Malgré l’accalmie procurée par la saison des pluies, qui rend l’accès à la sous­région difficile, les groupes armés continuent d’être mis sous pression. Les assauts des FACA et des mercenaires de Wagner, en mars et en avril, ont causé des pertes en hommes, en ressources minières et en munitions. La Minusca, la mission des Nations unies pour la paix en Centrafrique, vient quant à elle de renforcer son dispositif dans la sous-région, avec l’envoi d’éléments robustes le 20 août à Sam Ouandja, fief du RPRC. Enfin, l’UPC peine à se remettre de ses divisions internes.

Mais une autre menace pourrait venir du Soudan.

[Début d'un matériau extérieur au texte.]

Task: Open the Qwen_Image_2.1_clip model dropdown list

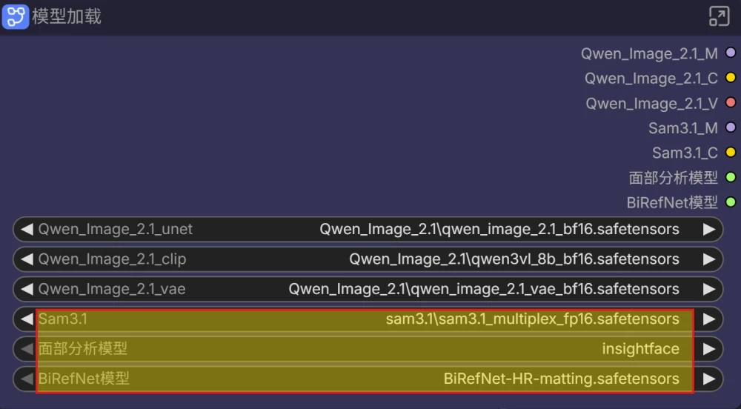Action: point(368,259)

Autrefois protégé du général

Mohamed Hamdan Dagalo, dit « Hemeti », Noureddine Adam entretient désormais des relations exécrables avec l’un des deux hommes forts de Khartoum, qui opère avec le groupe Wagner pour l’exploitation de l’or au Darfour.

Selon nos informations, Hemeti a été, au moins à une reprise, approché par la Cour pénale internationale (CPI) pour livrer son ancien allié Noureddine Adam.